Anthony Pearce reports on the river cruise lines who are finally following their ocean counterparts and embracing the next generation of customers
From white-knuckle water-slides to big-budget theatre productions, Xbox-lined games rooms and top-notch kids’ clubs, the modern cruise ship has redefined the family holiday. These floating theme parks, with dozens of dining venues and spacious cabins, are built with children of six months too teenagers in mind, with plenty for mum and dad to do, too.
The same cannot be said for ships found on the river. With low bridges, shallow waters and narrow locks dictating their size and design, these vessels are a far-cry from the likes of Anthem of the Seas and Carnival Vista. There’s not a robotic bartender in sight on the Rhine.
This may be part of the reason why the river cruise industry has failed to pick up the family as quickly as its ocean cousins. It’s also the reason why it has failed to shake off its image of being exclusively an old person’s holiday the way ocean cruise has.
It’s true that a restless teenager who may have adored the activities and entertainment on the latest mega-ship may find river cruise a culture shock, but its benefits are clear – regardless of age.
With more included than on many ocean-going ships, river cruises are also faster-paced (despite their reputation as being a holiday for the infirm), with less time waiting for tenders or relying on coaches (and often expensive shore excursions) and more time exploring the cultural highlights of the likes of Amsterdam or Vienna. For children – particularly teenagers – who are budding explorers, keen to learn more about the world and experience it for themselves, it actually makes a lot of sense. And with no sea days, there’s less chance for kids to complain that they’re bored. Given the history of the towns and cities that line Europe’s waterways, a river cruise promises to be educational as well as entertaining. The informal atmosphere on board and the smaller ships may also suit families who would prefer to spend a relaxing holiday together, rather than at each end of a 350m long ship.
And it makes sense for the cruise lines, too. “It’s important in the river cruise market to think about our next generation,” says Kristin Karst,co-founder of AmaWaterways, one of the first river lines to embrace the family cruise. “We will welcome AmaChristina in 2017 and AmaLea in 2018, both of which are sister ships to the AmaViola and the AmaStella, the two ships we welcomed this year. They are the first of our ships with a set of connecting doors, and a cabin with a third bed. The suites are even able to accommodate four guests, which is great for families.”
The ships have 12 staterooms that can sleep up to three family members, and six sets of adjoining cabins that can be connected by an internal doorway to accommodate families of up to five, plus four suites have convertible sofa-beds that can be used for families of up to four – all ideas ocean cruise embraced a long time ago. As Karst points out, it’s also great for multi-generational cruise.
The line has also entered into partnership with Adventures by Disney, which promises immersive adventures for families, although these holidays are not currently available to UK travel agents.
A river cruise is a great way to give younger generations an insight into different cultures
Another line that has embraced family cruises is Uniworld, voted by Travel + Leisure readers as number one in the World’s Best River Cruising for Families category for four years in a row. The line has added sailings such as an eight-day Paris and Normandy cruise, an eight-day Basel to Amsterdam itineraries and a ten-day Budapest to Prague trip.
It’s not just about inviting kids on board, but keeping them happy once they are there.
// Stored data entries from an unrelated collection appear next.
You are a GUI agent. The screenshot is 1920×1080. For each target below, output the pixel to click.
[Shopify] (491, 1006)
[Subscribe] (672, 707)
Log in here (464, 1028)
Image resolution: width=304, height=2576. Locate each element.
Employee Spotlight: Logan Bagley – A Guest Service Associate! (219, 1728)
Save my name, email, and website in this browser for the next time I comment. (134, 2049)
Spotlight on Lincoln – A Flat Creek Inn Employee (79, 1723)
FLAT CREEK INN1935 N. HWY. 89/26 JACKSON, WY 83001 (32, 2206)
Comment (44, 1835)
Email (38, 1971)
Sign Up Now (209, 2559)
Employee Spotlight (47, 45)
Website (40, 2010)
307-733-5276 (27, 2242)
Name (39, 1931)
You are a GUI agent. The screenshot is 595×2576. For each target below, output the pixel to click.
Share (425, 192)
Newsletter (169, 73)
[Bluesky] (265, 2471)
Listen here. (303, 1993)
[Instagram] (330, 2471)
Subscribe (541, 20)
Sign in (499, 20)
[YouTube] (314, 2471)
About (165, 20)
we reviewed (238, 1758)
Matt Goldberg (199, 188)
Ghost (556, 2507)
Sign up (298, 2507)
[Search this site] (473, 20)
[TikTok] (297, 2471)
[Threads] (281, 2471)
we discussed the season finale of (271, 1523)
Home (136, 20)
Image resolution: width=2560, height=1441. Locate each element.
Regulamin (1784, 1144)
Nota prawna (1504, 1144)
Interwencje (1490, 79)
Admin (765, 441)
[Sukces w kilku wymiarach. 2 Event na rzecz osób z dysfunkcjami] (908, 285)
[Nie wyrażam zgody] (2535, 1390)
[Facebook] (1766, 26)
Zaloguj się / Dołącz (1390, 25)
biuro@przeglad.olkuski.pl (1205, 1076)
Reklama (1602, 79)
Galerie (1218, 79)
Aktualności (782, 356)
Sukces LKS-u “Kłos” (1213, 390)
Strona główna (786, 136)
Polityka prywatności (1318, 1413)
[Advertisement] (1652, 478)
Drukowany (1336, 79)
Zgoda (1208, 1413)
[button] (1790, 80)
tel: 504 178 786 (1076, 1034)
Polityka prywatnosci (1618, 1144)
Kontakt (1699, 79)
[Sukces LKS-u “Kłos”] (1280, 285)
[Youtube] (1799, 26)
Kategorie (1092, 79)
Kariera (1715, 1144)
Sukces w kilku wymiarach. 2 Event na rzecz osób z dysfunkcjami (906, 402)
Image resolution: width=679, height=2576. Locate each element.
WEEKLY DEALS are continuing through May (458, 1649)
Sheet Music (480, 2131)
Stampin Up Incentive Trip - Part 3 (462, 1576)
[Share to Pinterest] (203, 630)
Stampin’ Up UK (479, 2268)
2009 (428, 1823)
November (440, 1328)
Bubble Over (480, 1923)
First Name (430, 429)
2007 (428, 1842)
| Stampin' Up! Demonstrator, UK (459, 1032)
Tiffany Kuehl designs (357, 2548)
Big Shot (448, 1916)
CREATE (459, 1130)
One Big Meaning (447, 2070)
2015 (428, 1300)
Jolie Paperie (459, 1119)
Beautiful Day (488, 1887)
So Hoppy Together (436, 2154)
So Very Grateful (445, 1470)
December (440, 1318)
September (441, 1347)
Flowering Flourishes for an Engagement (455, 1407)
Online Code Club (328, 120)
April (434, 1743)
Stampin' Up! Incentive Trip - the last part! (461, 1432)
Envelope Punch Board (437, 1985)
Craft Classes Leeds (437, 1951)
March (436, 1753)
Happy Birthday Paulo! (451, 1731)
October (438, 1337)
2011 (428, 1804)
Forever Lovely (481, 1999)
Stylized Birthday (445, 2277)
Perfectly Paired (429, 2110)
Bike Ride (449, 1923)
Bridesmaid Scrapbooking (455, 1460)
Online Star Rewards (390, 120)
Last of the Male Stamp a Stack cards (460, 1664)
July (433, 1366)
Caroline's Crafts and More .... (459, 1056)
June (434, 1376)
The ultra-luxury line provides kid-friendly menus and invites children to join cooking classes – baking strudels or mini-pizzas – as well as a chance to go foraging for mussels. On select itineraries and departures, children aged between four and 18 cruise for half price.
Kathryn Beadle, managing director of Uniworld UK, says that river cruises, with their regular stops, are not only a great way to introduce youngsters to the delights of travel, but also to provide a unique educational experience.
“A river cruise is a great way to give younger generations an insight into different cultures as they travel to new cities, quaint villages and traditional towns on a truly memorable holiday,” says Beadle. “All age groups can enjoy the leisurely pace of a Uniworld river cruise and enjoy the variety of onboard entertainment and onshore excursions which have been specially designed with families in mind.”
Tauck, the American tour operator and river cruise line, offers family itineraries that it promises have “just the right balance of shared activities, downtime, culturally immersive experiences and sheer family fun”.
This year, Tauck will launch a new family river cruise in France. The eight-day Family Fun Along the
Seine trip includes a full-day excursion to Normandy’s D-Day Beaches and a guided visit to artist Claude Monet’s house and gardens in Giverny. It is Tauck’s fourth river cruise designed specifically for families.
One river cruise line that is particularly impressive for families is A-Rosa, which generously lets children under 15 cruise for free (one per paying adult) on all its itineraries, across all dates. The line has five international ships from a fleet of 11.
With most river lines still only operating limited family-friendly itineraries, there is clearly a long way to go. But, a step in the right direction has been made over the last few years, and offerings such as the above could soon become the rule, rather than the exception.